A molecular simulation analysis of vitamin D targets interleukin 13 (IL13) as an alternative to mometasone in asthma.

Asthma, a chronic lung disease characterized by obstruction of airway passage is characterized by inflammation and hyperresponsiveness with increase in the number of eosinophils. Interleukin-13, plays a significant role in causing inflammation during an asthmatic attack by bronchial constriction. Mometasone, a glucocorticoid has been used as the first line of administration for people affected with asthma for almost a decade. However, in several cases, people treated with mometasone have faced systemic and local side effects. To reduce these side effects, we hypothesized vitamin D that can be used as a substitute to mometasone. For this purpose, we employed the use of molecular docking and simulation studies for comparative study. The docking studies revealed the binding residues of interleukin-13 which are bound to the active site.
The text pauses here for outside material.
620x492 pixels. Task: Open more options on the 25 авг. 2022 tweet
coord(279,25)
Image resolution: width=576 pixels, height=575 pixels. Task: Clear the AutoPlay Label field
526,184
Among all, we noticed three binding residue Leu83, His84 and Arg86 common for both mometasone and vitamin D. Also, the binding energies share a significant similarity between them. The docked complexes of mometasone and vitamin D with interleukin-13 were evaluated with molecular dynamics simulation. Consistently, the MD analysis uncovered the interesting note on conformational adaptation between the complexes as well as that vitamin D has the complementary binding efficiency to interleukin-13 as compared to mometasone. The substitution of vitamin D might provide a promising gateway to reduce the side effects caused by mometasone and also reduce the cost for treatment of asthma patients.